Geleneksel ODTÜ sanat festivali, kültür ve kongre merkezinde Kent ve Sanat temalı bir sergiyle 34 sanatçıyı ağırlıyor. Serginin küratörü yok ama bir danışma kurulunun seçtiği jürisi var. Jüride sanat tarihçi Zeynep Yasa Yaman, Esra Aliçavuşoğlu, sanatçı Tansel Türkdoğan, heykeltıraş Yunus Tonkuş ve ben varım.
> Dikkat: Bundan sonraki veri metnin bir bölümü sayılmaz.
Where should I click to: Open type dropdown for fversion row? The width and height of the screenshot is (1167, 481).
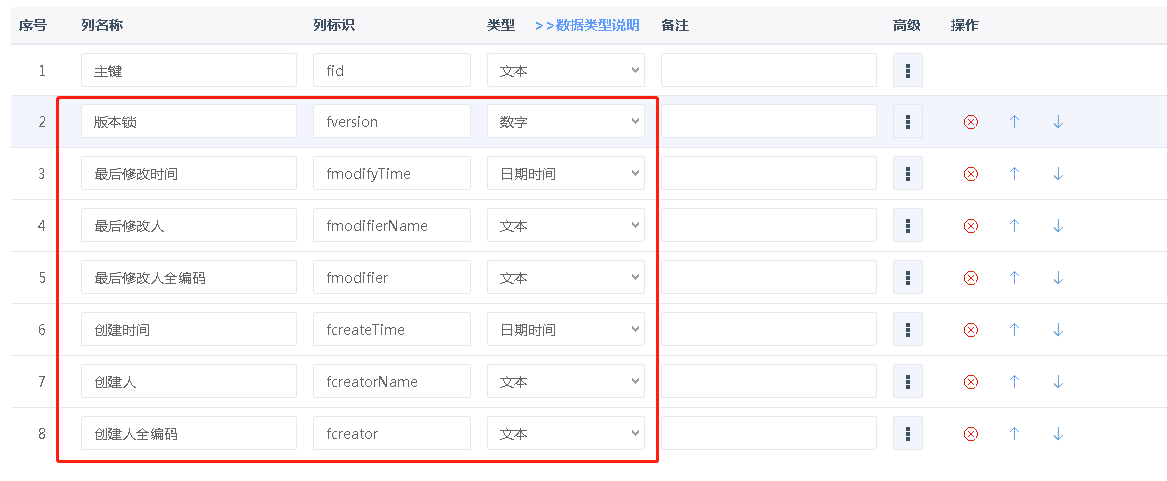565,122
Sanatçı seçimlerimiz sonucunda ortaya çıkan sergi, kentin imkan ve imkansızlıklarından ziyade biçimsel özelliklerini araştıran işlerin ağırlıklı olarak yer aldığı bir sergi olmuş.
Sergiyle ilgili jürinin katıldığı bir panel gerçekleşti.
Konu kent ve sanat olunca elbette konular çoktu.
İlginç tespitler de tarafımızdan ortaya atılmakta gecikmedi.
Flanör'e yürüyecek yer yok
Zeynep Yasa Yaman, “Kamusal alan artık yoktur” diyerek büyük bir tartışma başlattı. Ardından “flanör" de artık yoktur” diyerek bu tartışmayı ateşledi.
Çağımızın kentleri AVM’leri, otobanları, alt ve üst geçitleri, mobese kameralarıyla flanör'ün özgürce aylaklık ederek yaya dolaşmasına izin vermeyecek kadar büyük, karmaşık ve denetim altındaydı.
Sanat tarihçi ve sanat eleştirmeni Esra Aliçavuşoğlu ise, kenti malzeme eden sanatçının kimi zaman muhabir, kimi zaman röntgenci, kimi zaman terapist, kimi zaman turist gibi farklı rollere bürünebileceğini ifade ederken çok haklıydı.
ODTÜ ve Gazi Üniversitesi’nde sanat toplum politika başlıklı dersleriyle meşhur Prof. Tansel Türkdoğan ise Ankaralı burjuvanın terk ettiği kente dönme çabasından söz etti. Bir zamanlar Gaziosmanpaşa’yı terk ederek şehrin uzağına gidenler geri dönmenin yollarını arıyorlardı.
Muhafazakâr muhafaza edendir
Tabii ki dönüp dolaşıp söz Emek direnişine geldi. Kalkınmadan yana olmadığı için Emek’in alt tarafı bir üst kata taşınmasında sakınca görmeyen, bunu sakınca olarak görenleri de hemen etiketleyip “muhafazakar” ve “gerici” ilan eden dostlarımıza...
Muhafazakar adı üstünde muhafaza edendir.
Zeynep Yasa Yaman ekledi:
“Muhafaza eden reformcudur, devrimci değil”. Dolayısıyla muhafaza ederek ilerlemenin mümkün olduğunu savunandır.
Benim düşüncem, hepimizin, başta sanatçının kenti artık bir düşünüm ya da dönüşüm nesnesi olarak görmeyi bırakmasından yana.
O yüzden Emek direnişi önemli.
Kentin bugününü ya da geleceğini dönüştürmenin olanaksız olduğunu ispatlayacak bir kanıt olarak tarihe geçecek.
Yani çok yakında göreceğiz.
Devrimciler mi reformistler mi kazanacak?
Kent ve sanat açısından bakarsak...
Emek bir yenilgiye dönüşürse kenti yeni ve yapay bir doğa olarak kabul edip ona uyum sağlamaya çalışacağız.
En azından ben böyle yapacağım.
Kentin bugününü de geleceğini de şekillendirebileceğimi düşünmekten vazgeçeceğim. Şayet korunursa, muhafaza ederek yaşamaya devam edeceğiz.
Boş evlerden şehir olur mu?
Ankara’da M1186 galerisinde açılan bir başka serginin daha konusu kent. Boş evlerden şehir olmaz başlığını taşıyan serginin küratörü ODTÜ Şehir Bölge Planlamacılığı ve Güzel Sanatlar bölümü mezunu Mehmet Ali Uysal. Uysal, Ankara’da her gün bir yenisi yapılan ve yapılması planlanan ev inşaatları fenomeninden, insanların yaşamadığı yeni yapılmış boş sitelerden yola çıkmış. Fransa ve Türkiye’den sanatçıların katıldığı sergi, Ankara ölçeğinde oluşturulması amaçlanan bir çağdaş sanat ağının da ilk adımı. Ankara ve çevresindeki güncel sanat mekanlarının, sanat okullarının, inisiyatiflerinin, sanat galerilerinin bu ağın bir parçası olması ve ulusal ölçekte bir etkileşim yaratabilmesi planlanıyor.